Person of the Week: Debbie Satyal ‘08
Eagleionline
Friday, March 28, 2008 at 09:42AM in
BC Law,
Public Interest,
Person of the Week,
Immigration By Jesse Stellato, March 28, 2008
What does it mean to fight the good fight? Ask Debbie Satyal ‘08. Since first coming to law school in 2005, Satyal has dedicated herself to immigrant advocacy. In so doing, she has aspired to help some of the most underrepresented individuals in American society navigate their way through a complicated, and often confusing, legal system.
Now, in her third and last year at Boston College Law School, Satyal has published a chapter on immigration in a new anthology, Keeping Out the Other: A Critical Introduction to Immigration Enforcement Today.
Edited by David C. Brotherton and Philip Kretsedemas, Keeping Out the Other was published this earlier month by Columbia University Press in New York.
Satyal’s chapter, which she wrote with detention expert Malik Ndaula, is called “Rafiu’s Story: An American Immigrant Nightmare.” As gripping at it is true, and as true as it is tragic, Satyal’s story follows Rafiu, an African deportee who becomes a jailhouse lawyer.

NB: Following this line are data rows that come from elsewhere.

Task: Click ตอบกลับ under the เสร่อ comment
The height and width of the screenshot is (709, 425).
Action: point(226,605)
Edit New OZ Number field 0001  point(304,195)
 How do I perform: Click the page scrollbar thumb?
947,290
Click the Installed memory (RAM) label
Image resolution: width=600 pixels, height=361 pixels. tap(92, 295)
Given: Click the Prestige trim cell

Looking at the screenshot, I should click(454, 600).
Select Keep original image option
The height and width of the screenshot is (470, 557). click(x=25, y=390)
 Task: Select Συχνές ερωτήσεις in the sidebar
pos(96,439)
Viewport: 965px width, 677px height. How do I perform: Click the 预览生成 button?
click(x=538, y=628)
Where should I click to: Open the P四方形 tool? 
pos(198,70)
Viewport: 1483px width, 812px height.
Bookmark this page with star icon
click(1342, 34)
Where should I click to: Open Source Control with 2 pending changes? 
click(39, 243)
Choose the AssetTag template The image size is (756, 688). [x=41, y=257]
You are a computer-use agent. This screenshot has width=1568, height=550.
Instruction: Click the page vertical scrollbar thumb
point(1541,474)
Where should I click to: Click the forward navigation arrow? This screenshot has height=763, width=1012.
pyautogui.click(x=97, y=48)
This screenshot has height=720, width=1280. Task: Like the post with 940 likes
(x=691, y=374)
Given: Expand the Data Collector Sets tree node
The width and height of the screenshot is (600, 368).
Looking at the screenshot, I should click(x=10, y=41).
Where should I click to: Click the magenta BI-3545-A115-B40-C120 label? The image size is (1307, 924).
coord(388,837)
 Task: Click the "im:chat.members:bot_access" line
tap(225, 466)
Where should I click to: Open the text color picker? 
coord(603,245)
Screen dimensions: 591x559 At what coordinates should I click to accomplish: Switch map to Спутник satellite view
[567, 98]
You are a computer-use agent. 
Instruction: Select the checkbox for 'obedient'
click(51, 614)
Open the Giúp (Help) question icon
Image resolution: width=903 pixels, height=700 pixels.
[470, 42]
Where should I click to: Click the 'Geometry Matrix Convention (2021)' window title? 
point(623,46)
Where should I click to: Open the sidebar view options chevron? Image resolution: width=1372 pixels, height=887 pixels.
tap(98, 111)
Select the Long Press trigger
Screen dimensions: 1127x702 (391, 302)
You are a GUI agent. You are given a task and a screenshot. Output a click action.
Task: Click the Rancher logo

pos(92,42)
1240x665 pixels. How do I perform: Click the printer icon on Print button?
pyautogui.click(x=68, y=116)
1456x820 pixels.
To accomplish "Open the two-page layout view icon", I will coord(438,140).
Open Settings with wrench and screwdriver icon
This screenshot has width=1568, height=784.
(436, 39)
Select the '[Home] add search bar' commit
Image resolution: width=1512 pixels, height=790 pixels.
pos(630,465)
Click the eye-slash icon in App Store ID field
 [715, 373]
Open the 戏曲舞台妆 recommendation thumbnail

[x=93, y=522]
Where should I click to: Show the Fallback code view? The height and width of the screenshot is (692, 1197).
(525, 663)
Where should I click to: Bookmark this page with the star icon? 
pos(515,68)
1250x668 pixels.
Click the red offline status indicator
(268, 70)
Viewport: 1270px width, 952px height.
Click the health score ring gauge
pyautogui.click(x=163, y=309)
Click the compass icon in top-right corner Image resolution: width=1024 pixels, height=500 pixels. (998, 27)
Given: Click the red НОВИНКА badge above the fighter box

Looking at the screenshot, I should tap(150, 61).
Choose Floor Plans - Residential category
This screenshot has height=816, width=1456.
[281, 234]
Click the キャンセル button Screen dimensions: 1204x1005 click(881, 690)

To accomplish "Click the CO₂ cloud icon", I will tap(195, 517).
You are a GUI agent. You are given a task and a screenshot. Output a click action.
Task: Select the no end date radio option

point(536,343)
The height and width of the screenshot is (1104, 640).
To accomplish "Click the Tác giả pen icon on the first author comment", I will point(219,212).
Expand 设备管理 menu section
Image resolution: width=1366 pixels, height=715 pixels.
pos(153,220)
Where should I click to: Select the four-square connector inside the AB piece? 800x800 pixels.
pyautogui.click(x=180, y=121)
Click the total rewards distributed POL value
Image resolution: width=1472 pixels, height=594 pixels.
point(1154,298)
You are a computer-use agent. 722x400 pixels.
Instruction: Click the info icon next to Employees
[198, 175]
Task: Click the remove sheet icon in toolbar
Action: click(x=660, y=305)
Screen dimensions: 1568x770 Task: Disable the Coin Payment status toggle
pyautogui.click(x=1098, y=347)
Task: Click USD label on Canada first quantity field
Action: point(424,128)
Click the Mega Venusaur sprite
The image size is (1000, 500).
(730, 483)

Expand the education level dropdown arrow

By weaving together the story of Rafiu and presenting it in narrative fashion, Satyal and Ndaula explain some of the complexities of immigration law while introducing the reader to the realities of immigration enforcement.
Satyal and Ndaula’s goal, said Satyal, was “to bring some understanding to the treatment of immigration detainees through the lens of someone who is going through it.”
Asked about the experience of writing the chapter with Ndaula, Satyal admitted that though she had visited detention centers before, she was not prepared for some of the treatment she learned about this time.
“The experience of Rafiu unfortunately is not altogether uncommon, but it was still so different than anything I have ever been through,” she said.
“Bringing the human aspect to something that is so often discussed in abstract ideas and statistics was a grounding experience for me,” she continued.
Satyal’s work appears alongside the work of some of the most respected lawyers, social scientists, policy analysts, community organizers, and journalists in the field of immigration law. The work of attorney Ira J. Kurzban, for example, is included in Keeping Out the Other. Kurzban is the author of the most widely used one-volume immigration source in the United States.
Satyal thanked the editors at Columbia University Press for their help with the drafting process. She also credited Boston College Law School:
BCLS’ great immigration resources, including the Clinical program, Boston College Immigration and Asylum Project, the Post-deportation Human Rights Program, and the Immigration Spring Break Trips, all of which I have participated in, definitely provided me with the background and contacts I needed to become involved with this book.
Keeping Out the Other, now widely available throughout the United States, is also coming to a library near you. Boston College Law School’s Quest catalogue lists the book as “On Order” for Law Library’s general collection.